Wilf excelled in athletics and academics. As a 20-yr old high jumper, he was Simon Fraser University's first Olympian. Later, he became SFU's first Rhodes Scholar, achieving a master's degree in Politics, Philosophy and Economics at Oxford.
He returned to Canada and built a career as a respected change agent and leader. Career highlights include founding the Premier's Sport Awards Program with fellow Olympian Harry Jerome, leadership roles with many national sport organizations, producing a TV series, and coaching high jump. Wilf finished his career as SFU's Athletic Director where he left a legacy of new facilities.
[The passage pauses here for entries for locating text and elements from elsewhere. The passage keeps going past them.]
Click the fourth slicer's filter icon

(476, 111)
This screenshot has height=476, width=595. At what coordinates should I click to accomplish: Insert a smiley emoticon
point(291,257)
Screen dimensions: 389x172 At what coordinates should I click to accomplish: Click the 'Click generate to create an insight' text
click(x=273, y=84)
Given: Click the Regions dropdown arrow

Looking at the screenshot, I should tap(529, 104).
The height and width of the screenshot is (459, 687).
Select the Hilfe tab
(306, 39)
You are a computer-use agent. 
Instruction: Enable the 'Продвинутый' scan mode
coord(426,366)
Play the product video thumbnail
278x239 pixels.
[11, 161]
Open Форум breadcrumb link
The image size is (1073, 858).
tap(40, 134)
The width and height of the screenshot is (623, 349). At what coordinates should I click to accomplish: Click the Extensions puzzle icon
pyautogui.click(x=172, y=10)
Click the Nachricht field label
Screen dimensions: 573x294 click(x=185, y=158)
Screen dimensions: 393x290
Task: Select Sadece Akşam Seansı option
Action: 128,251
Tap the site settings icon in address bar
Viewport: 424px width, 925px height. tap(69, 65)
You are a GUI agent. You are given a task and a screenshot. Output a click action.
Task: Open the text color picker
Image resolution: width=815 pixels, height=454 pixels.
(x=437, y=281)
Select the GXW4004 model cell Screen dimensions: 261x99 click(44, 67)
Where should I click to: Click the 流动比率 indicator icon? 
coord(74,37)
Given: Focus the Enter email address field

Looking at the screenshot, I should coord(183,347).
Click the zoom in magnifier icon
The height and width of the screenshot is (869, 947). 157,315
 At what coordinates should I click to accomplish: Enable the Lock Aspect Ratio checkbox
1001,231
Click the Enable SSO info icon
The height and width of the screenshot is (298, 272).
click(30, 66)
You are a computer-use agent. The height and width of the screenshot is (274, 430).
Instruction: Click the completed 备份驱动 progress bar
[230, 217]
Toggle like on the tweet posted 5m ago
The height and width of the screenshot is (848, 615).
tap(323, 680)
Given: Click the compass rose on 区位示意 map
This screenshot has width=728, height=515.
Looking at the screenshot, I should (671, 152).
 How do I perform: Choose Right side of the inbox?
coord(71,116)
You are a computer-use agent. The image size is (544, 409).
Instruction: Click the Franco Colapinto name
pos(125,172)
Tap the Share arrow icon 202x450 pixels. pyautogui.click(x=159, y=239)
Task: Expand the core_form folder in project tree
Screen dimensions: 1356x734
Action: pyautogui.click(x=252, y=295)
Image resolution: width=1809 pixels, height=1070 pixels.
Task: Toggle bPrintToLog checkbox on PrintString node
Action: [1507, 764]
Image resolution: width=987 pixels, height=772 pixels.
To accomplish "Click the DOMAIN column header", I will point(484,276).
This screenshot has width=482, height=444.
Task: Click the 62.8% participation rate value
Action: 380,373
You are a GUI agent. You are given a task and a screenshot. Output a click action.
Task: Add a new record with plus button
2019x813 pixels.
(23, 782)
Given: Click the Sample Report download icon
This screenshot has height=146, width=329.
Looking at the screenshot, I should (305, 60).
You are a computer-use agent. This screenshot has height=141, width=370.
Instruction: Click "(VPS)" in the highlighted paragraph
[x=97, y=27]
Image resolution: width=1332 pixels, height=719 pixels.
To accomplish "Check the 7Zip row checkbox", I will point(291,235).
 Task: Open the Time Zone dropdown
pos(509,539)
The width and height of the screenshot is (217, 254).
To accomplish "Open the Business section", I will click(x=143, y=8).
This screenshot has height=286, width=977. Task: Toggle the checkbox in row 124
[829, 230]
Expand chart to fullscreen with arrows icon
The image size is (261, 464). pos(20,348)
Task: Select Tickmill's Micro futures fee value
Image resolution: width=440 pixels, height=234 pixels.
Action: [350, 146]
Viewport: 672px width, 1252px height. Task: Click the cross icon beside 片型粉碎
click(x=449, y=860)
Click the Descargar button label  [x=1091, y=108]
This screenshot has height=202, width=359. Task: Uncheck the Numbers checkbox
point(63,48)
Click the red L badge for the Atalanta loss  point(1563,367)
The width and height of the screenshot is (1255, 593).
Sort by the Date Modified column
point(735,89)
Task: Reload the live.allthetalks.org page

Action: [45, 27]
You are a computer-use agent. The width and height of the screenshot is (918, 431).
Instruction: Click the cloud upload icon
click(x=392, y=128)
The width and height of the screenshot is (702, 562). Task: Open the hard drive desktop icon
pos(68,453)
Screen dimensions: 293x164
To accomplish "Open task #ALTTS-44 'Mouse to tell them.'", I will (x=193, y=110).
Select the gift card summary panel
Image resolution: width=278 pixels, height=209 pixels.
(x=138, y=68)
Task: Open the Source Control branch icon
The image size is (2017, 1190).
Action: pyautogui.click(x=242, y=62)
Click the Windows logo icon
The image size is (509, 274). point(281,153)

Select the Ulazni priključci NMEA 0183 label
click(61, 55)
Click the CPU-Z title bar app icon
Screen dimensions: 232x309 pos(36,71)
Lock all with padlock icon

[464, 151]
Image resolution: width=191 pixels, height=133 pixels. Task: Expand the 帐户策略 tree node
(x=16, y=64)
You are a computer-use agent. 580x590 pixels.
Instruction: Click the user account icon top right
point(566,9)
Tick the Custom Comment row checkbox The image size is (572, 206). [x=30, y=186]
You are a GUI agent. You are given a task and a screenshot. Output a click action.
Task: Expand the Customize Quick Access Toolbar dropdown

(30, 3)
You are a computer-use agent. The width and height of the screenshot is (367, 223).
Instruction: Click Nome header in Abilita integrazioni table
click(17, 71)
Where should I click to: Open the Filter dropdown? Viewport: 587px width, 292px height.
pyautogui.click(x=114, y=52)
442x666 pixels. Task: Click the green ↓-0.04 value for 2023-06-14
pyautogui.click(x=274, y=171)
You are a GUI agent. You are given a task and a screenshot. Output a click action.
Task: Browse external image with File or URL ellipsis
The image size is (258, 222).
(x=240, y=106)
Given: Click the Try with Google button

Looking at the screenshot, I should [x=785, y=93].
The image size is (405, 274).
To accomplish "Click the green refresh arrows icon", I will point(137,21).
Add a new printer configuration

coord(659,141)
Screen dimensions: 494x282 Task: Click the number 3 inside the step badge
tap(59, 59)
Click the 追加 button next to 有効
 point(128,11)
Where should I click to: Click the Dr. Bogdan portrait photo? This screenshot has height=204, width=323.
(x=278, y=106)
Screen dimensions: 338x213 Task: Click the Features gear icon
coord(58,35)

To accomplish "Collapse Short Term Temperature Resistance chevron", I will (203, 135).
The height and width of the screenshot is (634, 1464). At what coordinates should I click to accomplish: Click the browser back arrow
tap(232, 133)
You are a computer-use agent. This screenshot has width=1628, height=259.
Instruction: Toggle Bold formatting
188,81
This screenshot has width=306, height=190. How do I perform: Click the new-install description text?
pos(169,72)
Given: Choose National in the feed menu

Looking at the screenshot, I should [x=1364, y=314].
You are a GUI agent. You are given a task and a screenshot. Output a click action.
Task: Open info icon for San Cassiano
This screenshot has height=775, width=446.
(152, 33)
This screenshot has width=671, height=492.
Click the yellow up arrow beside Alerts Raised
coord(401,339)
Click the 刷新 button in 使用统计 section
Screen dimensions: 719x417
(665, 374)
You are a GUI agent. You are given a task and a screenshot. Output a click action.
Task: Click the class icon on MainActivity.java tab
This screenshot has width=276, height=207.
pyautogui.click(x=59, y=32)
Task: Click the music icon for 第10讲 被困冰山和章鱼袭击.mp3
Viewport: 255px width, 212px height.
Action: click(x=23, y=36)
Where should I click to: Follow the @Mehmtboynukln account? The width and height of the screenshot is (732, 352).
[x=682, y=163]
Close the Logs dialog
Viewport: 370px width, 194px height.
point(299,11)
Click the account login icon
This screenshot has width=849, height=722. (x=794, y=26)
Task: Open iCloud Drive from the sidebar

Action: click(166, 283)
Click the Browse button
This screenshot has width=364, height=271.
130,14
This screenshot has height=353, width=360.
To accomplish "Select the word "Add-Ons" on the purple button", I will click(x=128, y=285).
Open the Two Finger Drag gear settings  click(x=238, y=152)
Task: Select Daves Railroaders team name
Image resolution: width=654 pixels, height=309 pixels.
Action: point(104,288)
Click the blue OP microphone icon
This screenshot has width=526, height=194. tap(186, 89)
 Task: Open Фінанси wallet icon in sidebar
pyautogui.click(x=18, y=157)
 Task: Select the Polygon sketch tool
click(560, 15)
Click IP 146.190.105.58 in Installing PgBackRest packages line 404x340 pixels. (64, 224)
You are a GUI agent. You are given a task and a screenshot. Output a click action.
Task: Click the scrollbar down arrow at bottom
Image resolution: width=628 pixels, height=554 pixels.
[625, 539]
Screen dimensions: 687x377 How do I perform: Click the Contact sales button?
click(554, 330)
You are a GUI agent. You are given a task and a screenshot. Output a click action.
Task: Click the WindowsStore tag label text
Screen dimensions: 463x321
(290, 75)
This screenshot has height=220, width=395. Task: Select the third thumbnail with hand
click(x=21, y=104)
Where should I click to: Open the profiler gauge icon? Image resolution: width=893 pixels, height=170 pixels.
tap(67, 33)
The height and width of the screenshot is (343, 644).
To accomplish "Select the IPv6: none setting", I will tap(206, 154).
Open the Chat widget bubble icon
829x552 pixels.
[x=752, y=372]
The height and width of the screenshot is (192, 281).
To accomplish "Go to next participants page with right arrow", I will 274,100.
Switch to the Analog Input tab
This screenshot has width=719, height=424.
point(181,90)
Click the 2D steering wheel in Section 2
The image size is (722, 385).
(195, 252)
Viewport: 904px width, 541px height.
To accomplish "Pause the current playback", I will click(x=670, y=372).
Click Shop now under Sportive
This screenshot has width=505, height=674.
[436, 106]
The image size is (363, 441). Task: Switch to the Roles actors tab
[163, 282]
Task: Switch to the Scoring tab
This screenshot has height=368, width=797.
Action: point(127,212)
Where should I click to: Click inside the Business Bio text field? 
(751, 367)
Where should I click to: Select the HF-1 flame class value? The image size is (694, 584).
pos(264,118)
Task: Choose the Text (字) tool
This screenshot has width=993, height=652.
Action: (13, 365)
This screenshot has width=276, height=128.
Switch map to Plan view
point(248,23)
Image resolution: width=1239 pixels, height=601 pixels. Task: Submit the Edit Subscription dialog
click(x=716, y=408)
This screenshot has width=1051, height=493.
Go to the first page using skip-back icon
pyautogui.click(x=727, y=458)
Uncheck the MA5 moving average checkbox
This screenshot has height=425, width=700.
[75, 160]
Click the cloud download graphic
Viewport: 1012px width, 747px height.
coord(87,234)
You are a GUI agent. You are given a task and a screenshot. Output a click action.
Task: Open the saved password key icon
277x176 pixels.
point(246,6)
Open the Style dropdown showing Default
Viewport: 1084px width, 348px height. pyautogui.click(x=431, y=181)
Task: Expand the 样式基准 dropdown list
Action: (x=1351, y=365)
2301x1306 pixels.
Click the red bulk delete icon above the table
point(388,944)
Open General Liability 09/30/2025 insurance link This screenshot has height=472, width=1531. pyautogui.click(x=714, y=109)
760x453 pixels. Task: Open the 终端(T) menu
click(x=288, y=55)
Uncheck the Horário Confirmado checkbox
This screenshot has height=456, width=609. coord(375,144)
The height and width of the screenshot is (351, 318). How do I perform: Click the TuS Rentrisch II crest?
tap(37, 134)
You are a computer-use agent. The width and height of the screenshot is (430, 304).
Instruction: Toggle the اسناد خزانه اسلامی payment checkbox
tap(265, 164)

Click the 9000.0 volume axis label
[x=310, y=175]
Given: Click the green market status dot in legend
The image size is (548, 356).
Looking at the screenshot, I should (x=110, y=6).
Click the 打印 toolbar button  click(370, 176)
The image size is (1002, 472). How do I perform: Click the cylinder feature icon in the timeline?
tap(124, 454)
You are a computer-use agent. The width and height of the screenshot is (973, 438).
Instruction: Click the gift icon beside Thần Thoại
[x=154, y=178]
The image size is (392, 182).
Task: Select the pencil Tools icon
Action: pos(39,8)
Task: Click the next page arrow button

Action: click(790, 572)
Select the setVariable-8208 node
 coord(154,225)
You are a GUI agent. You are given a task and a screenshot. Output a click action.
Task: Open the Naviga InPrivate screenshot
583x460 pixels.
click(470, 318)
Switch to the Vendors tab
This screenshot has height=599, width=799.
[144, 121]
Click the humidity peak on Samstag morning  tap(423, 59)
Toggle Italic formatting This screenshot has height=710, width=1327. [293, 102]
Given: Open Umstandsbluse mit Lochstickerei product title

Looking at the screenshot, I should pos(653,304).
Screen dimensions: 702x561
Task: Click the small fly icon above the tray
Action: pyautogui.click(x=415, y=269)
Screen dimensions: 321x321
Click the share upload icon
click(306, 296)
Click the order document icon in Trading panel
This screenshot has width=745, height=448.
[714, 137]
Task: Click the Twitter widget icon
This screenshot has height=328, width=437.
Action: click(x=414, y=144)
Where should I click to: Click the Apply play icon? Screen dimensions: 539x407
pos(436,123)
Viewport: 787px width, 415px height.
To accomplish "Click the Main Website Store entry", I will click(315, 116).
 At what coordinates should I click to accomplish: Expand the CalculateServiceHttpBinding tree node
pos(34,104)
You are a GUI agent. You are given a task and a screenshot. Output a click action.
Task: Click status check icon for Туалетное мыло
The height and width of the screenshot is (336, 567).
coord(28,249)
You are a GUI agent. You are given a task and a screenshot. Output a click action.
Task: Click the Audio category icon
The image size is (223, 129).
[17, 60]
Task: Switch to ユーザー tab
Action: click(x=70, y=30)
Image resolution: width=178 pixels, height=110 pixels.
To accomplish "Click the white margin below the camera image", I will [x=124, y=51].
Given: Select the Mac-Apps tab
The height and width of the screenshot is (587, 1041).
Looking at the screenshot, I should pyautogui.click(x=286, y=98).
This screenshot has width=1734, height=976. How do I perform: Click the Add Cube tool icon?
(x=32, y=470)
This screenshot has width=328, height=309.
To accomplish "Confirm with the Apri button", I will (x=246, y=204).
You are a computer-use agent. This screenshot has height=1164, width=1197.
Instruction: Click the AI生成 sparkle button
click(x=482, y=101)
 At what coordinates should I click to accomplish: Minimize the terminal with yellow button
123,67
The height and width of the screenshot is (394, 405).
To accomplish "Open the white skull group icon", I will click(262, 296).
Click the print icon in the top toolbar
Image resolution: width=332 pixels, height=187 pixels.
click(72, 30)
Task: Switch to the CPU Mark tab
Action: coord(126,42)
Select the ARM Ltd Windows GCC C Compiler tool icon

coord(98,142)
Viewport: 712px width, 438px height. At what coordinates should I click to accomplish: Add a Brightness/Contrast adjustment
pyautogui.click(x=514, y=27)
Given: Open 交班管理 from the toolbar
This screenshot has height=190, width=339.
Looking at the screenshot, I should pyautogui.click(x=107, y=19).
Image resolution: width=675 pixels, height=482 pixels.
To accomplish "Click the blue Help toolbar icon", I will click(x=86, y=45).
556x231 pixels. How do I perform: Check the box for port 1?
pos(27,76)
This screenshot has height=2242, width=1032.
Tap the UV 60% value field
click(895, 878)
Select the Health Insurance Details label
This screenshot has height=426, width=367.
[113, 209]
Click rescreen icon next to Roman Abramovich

Wilf sought to contribute to his community through sport and he challenged most people in leadership roles to think in untraditional ways.
Giacomo “James” Gobbo was born in Carlton, Victoria, in 1931.
Born in Melbourne to Italian parents, he was the first person from a non-English speaking background to ever be appointed a state governorship. After graduating from the University of Melbourne, he received a Rhodes Scholarship and left Oxford with a BA and an MA.
Sir James' continued contribution to the law, multicultural affairs and hospitals was recognised in 1993 when he was awarded the Companion of the Order of Australia.
Sir James served as the 25th governor of Victoria from 1997 until 2000, under premiers Jeff Kennett and Steve Bracks. He was appointed to Victoria’s Supreme Court in 1978 and was knighted in 1982 for his services to the community.
Prime Minister Scott Morrison, said:
“Sir James was rightly proud of his rich Italian heritage and of the multicultural nation he served. In so many ways Sir James was the father of modern multiculturalism in Australia, which stands as one of his most significant legacies."
Sir James also served as the chairman of the Council of the National Library of Australia, the Australian Multicultural Foundation and the National Advisory Commission on Ageing, and served on the Council for the Order of Australia.